世界的な音楽家であった坂本龍一さん、沖縄の音楽や平和問題に対しても強い関心を示されていたことをご存知でしょうか?

3年前には終戦から75年の年に合わせて宜野湾市で開かれたチャリティーコンサートにも参加しています。

コンサートの収益金はひめゆり平和記念資料館などに寄付されており、このコンサートに参加された古謝美佐子さんはこう語ります。

「坂本さんの訃報に際し涙が溢れて止まりません。沖縄民謡一筋のこの私に最高の音楽人生を教えてくれたのは坂本さんです!世界地図で鍼の先くらいの小さな島の歌を世界に持っていってくれました!坂本さんとずーっと関わることができて・・私は幸せな沖縄民謡の唄者です。ご冥福をお祈りします。」

ここで、坂本龍一さんと沖縄民謡女性グループのコラボレーションシングルである

「弥勒世果報 (みるくゆがふ) - undercooled」という曲をご紹介します。

坂本龍一と沖縄民謡女性4人グループ「うないぐみ」とのコラボレーションチャリティシングル。オリジナルは2004年に発売された坂本龍一の楽曲「undercooled」。

この曲に旧知の音楽仲間である古謝美佐子〜うないぐみサイドから「沖縄語の歌詞をつけて唄いたい」と坂本に依頼し、歌と三線の録音がスタートしました。

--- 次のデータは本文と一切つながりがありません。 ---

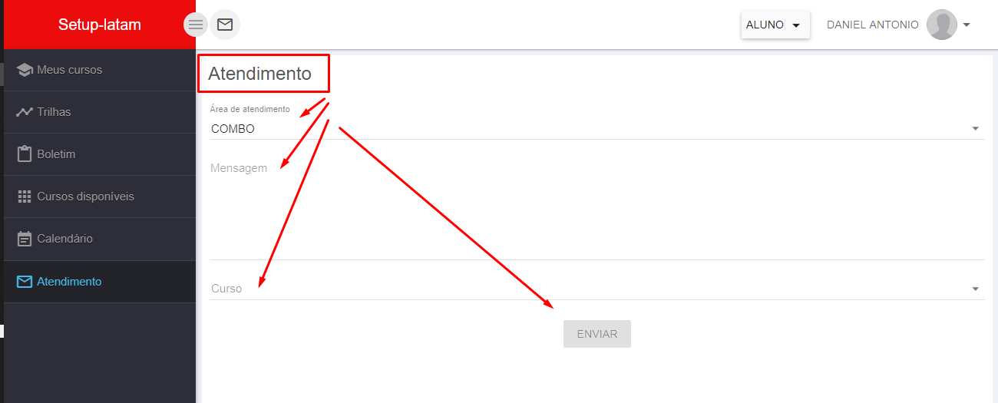Screen dimensions: 998x403
Task: Click the Cursos disponíveis grid icon
Action: pyautogui.click(x=25, y=197)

オリジナル「undercooled」は9.11アメリカ同時多発テロ事件、その後に続いたイラク戦争や世界中にあふれる軋轢を憂慮し「冷やし足りない」という意味を持つタイトルに「いまの世界はまるで頭に血が上ったかのような状態。もっと冷静になろう。」とのメッセージが込められています。

沖縄の基地問題に大きな懸念を持つ坂本龍一とうないぐみが、あくまでも冷静(undercooled)に優しく、かつ強く、音楽と歌の力で平和な沖縄、平和な日本、そして戦争の無い世界の実現を希求し制作したのが本作。

タイトルの「弥勒(みるく)世果報(ゆがふ)」は沖縄古来の信仰で「弥勒神(みるくがみ)がもたらす理想的な平和で豊かな世の中」の意。

沖縄語の歌詞の内容は自然賛美〜戦争の哀れ〜弥勒(みるく)世果報(ゆがふ)への願いを歌っており、後半の間奏以降に見せる宇宙的な広がりをもった音像は、まるで地球を俯瞰しているかのようなスケールを感じさせます。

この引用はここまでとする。